**WRITTEN PROBLEM 1**
Retype the stretch from "Prince Edward County" through "Wind Turbine project." in the article on the White Pines wind project.

**DOCUMENT SECTION**
Credit:  By Bruce Bell, The County Weekly News/The Intelligencer | Friday, November 18, 2016 | www.countyweeklynews.ca ~~

Prince Edward County Mayor Robert Quaiff is not impressed with Hydro One’s efforts to begin construction of a connection point for the White Pines Industrial Wind Turbine project.

Quaiff said Hydro One plans to build a structure on wpd Canada-owned land near Gorsline Road, north of Picton are premature.

“I’m not impressed with the way this is unfolding and I think Hydro One needs to cool their jets a little,” he said. “This matter is still before the (Environmental Review) Tribunal and planning to construct a connection point has me wondering if they know something we don’t. I would think it more appropriate for them to wait until a decision has been made before they proceed with any of this.”

While it was initially reported Hydro One wanted to begin construction of a tower on the Gorsline Road site as early as December, Quaiff said recent correspondence from Hydro One officials said they are only going to proceed with the planning for the connection facility and have not targetted a specific starting date for construction.

**WRITTEN PROBLEM 2**
Give the rows again from the line that contains "You are a computer-use agent. 1456x819" through the line that contains "coord(512,220)", with "Download" replaced by "Save" and everything else left unchanged.

**INPUT FOR THIS TASK**
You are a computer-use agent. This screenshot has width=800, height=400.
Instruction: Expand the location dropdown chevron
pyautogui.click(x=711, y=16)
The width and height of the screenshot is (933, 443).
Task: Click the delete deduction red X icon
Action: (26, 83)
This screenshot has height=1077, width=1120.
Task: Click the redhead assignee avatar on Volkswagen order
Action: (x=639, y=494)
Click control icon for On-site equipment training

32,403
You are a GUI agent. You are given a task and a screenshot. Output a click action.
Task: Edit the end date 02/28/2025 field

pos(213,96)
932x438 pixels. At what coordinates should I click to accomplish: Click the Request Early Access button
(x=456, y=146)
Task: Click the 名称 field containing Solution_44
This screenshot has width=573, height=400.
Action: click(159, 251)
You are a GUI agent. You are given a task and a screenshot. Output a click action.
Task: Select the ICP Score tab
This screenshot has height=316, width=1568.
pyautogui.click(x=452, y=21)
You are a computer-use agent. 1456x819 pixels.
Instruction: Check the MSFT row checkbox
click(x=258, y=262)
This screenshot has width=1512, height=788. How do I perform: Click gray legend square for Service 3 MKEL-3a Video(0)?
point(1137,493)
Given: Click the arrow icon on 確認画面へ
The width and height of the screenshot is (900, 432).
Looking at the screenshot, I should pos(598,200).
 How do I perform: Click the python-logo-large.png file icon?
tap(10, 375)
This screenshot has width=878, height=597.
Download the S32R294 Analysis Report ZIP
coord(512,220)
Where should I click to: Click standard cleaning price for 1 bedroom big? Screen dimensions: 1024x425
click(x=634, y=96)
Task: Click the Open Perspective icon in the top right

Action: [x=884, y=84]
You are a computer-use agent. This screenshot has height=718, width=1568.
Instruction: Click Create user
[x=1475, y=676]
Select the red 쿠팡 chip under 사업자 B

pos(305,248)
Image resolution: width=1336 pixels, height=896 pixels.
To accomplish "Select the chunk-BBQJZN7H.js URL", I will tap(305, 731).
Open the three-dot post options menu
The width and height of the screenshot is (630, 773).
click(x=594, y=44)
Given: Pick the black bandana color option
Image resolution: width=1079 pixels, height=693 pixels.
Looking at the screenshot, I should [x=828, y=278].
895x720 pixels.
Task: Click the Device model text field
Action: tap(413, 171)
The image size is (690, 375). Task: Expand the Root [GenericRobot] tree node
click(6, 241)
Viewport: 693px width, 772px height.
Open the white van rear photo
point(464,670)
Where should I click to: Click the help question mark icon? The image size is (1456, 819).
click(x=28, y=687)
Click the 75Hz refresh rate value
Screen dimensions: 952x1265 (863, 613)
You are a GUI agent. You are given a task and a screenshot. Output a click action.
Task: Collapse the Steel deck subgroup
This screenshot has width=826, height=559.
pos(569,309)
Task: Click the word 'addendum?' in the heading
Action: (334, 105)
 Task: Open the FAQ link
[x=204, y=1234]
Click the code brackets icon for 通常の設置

**RIGHT ANSWER 1**
Prince Edward County Mayor Robert Quaiff is not impressed with Hydro One’s efforts to begin construction of a connection point for the White Pines Industrial Wind Turbine project.

**RIGHT ANSWER 2**
You are a computer-use agent. 1456x819 pixels.
Instruction: Check the MSFT row checkbox
click(x=258, y=262)
This screenshot has width=1512, height=788. How do I perform: Click gray legend square for Service 3 MKEL-3a Video(0)?
point(1137,493)
Given: Click the arrow icon on 確認画面へ
The width and height of the screenshot is (900, 432).
Looking at the screenshot, I should pos(598,200).
 How do I perform: Click the python-logo-large.png file icon?
tap(10, 375)
This screenshot has width=878, height=597.
Save the S32R294 Analysis Report ZIP
coord(512,220)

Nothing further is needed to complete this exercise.